Why are you always asking for money?



Again you're sending me a nice holiday greeting and again I see at the end that you're asking for money. Why is it that every Jewish organization is constantly asking for money? In my books, religion and money don't mix. Torah is meant to be free for all. By continually asking for money, all you are doing is turning off so many people. Like me.


Yes, it certainly is lamentable and I couldn't agree with you more. It's enough that we have to pay lawyers, accountants, realtors, doctors, dentists and caregivers for providing vital services. Why should we have to pay rabbis, teachers and writers as well?

The difference, however, is that the lawyers and doctors et al require payment immediately upon service—if not beforehand. And if you don't pay, sorry, no more service.

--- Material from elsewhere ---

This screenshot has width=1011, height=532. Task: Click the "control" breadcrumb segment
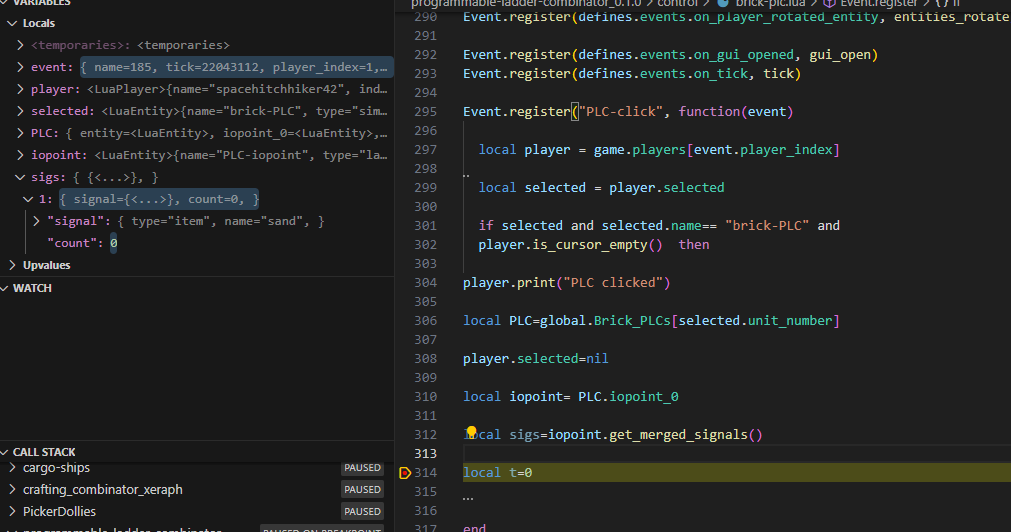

We at, on the other hand, are providing a free service for the hundreds per day that write to us with their questions and predicaments, along with the tens of thousands of readers benefiting from our site. No advertising, no hype, just an occasional letter from the man responsible for ensuring that we can keep our families housed, clothed and fed while plugging on with the service

Dear Mr. ___________, it's really perfectly okay with us if you just hit the delete key when you see the plea for funds in our letters. You can continue subscribing just like anyone else. You can write to us your questions and ask personal advice—and we will put our attention to them just as we do with every communication we receive.

We just thought, hey, maybe you might like to partner with us. That's really one of those beautiful things about money—it provides people a way to work together with one another. Perhaps that's the whole reason G‑d made a world that relies so heavily on money—so that it could be shared. After all, "Everything G‑d made in His world, He made for His glory." Yes, even money.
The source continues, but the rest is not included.